Opinión | EL PASEANTE

Mi navaja

Diego Santos podría haber incluido a la genial Olivia Valere en su catálogo de homenaje al estilo del relax. En su discoteca no quería feos. Pero claro, es muy difícil calificar así a alguien que aparezca al volante de un Rolls Royce, vestido según ese pomposo sintagma de primeras marcas y adornado por esa humilde tarjeta con crédito ilimitado que todos poseemos. Ya nos enseñó Kant que la belleza se encuentra en la mente del sujeto que mira, no en el objeto contemplado, aunque el austero filósofo alemán nunca consideró los millones de euros en la cuenta corriente como un factor objetivo de embellecimiento del individuo. Mi abuelo era aficionado a leer ‘El Caso’ y mi otra abuela tenía una amplia colección del ‘ABC’ editado entre los años veinte y los sesenta del pasado siglo, junto a aquel suplemento más o menos cultural titulado ‘Blanco y Negro’. Los retratos de los criminales ilustraban casos truculentos, siempre cruzados por unas bajas pasiones insinuadas con la suficiente maestría de quien no buscaba el agravio hacia aquella moral, tan de apariencias, pero que tampoco quería esquivar insinuaciones de incestos, amancebamientos y conductas licenciosas como narraban las columnas dedicadas a aquel crimen que cometió el capitán Sánchez por celos de su propia hija. O la tragedia que para los niños gordos provocaba el encuentro en cualquier descampado con el Sacamantecas, quien les extraía lonchas de la grasa corporal para posarlas sobre el pecho y curar, así, la tuberculosis. Dado mi atractivo sobrepeso nunca salía sin mi navaja, no fuera que. Aquellos rostros malencarados y cetrinos, pregoneros de su culpabilidad sin necesidad de juicios ni sentencias, ni tampoco de delito, traslucían un universo depravado y chabolista. Gentes desdentadas a quienes se intuía toda clase de perversiones y que, incluso, mediante métodos de sondeo de aquellos rasgos casi polifémicos, ciertos jurisconsultos pretendían enviar a la cárcel antes de que pudieran dar rienda suelta a sus instintos, de natural, sanguinolentos.

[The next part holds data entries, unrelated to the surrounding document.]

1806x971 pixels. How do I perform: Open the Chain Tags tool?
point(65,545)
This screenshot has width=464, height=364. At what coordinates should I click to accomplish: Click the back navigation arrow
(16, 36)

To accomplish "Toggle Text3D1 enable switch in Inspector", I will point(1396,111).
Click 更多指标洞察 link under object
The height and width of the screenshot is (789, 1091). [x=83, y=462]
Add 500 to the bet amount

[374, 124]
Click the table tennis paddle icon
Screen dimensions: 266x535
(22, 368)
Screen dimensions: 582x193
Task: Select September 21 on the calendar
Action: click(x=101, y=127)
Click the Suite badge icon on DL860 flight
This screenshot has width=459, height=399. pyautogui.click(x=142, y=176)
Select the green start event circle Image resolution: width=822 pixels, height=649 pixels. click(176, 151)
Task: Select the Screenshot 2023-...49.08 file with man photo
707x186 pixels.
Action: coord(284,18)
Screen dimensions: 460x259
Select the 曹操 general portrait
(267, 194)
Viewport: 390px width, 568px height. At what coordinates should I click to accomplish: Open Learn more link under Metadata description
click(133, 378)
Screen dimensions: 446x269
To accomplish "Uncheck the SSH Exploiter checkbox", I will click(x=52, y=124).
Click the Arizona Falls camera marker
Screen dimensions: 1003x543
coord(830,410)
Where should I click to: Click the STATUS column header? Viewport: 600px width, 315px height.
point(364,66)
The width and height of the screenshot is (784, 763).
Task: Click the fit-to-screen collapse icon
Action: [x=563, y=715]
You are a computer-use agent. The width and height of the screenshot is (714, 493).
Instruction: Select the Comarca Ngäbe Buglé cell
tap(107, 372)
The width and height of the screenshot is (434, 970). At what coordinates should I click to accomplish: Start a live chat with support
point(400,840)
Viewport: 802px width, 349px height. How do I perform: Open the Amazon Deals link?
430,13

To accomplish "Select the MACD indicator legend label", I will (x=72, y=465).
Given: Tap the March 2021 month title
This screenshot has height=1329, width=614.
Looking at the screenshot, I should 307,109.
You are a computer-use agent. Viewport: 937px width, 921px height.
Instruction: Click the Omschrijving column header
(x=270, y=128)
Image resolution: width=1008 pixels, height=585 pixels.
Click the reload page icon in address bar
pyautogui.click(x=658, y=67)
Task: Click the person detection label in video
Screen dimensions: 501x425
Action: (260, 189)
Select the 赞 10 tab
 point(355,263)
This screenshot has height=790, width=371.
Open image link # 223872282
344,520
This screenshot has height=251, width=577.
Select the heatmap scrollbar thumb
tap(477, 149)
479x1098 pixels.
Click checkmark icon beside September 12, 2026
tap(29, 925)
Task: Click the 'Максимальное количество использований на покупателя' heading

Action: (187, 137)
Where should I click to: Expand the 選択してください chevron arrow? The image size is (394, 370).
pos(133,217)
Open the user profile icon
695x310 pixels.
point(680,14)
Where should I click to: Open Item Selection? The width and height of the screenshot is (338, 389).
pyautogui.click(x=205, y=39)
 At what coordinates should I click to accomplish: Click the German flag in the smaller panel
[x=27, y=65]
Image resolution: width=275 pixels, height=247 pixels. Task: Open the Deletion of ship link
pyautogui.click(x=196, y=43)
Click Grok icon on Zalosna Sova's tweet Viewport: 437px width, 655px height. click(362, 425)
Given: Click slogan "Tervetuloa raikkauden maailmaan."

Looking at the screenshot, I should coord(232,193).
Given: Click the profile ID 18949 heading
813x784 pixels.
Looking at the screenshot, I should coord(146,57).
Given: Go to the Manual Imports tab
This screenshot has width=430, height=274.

La sociedad actual española superó aquellos negros años de hambruna y piojera crónica. Así, un buen número de medios de comunicación llevan ya meses ocupados en el juicio a Daniel Sancho tan aparentemente alto, rubio, con un cuerpazo de esos a los que Olivia Valere habría dejado atravesar sus atrios de diversión y lujo reconstituyente de toda esa impudicia con que la madre naturaleza ensució la cara de los menesterosos. Este caso demuestra los grandes avances de nuestro país donde una persona a la que aquellos periódicos de mis abuelos habrían dedicado varios números seguidos y exclusivos, hoy podría salir a la vez en revistas de moda e, incluso, de estilo de vida y fitness y wellness y varios ‘ness’ más. La acusación por la que está detenido es semejante a aquella que encarceló al capitán que mató al novio de su hija y luego lo descuartizó con un cuchillo idéntico al que uso para untar mantequilla, herencia de mi abuela, el cuchillo, no la mantequilla. Ya no recuerdo bien la historia que mis mayores me leían, supongo que como una imprecisa lección de ética. Yo no sabía qué me querían decir y nunca supe si esperaban que, frente a una circunstancia semejante, me comportase como el asesino, como el acuchillado o como la hija, o si me avisaban de que no olvidase una cabeza dentro del fogón de la cocina de leña. Un mar de dudas. A veces, sobre todo al principio de este embrollo tailandés, parecía que varios presuntos medios exculparan al investigado, a pesar de que apenas tenían información. Un joven tan bien parecido, con buenas cualidades para la cocina y que demostró su profunda espiritualidad por esa huida voluntaria hacia tierras de oriente, no puede ser culpable sino de ser la paradójica víctima de la envidia y del deseo malsano a un mismo tiempo, suposición que nunca habría favorecido a cualquiera de los sucesores de aquellos semblantes cejijuntos y malbarbados. He afilado mi vieja navaja por si algún tipo guaperas me pide fuego en cualquier callejón oscuro.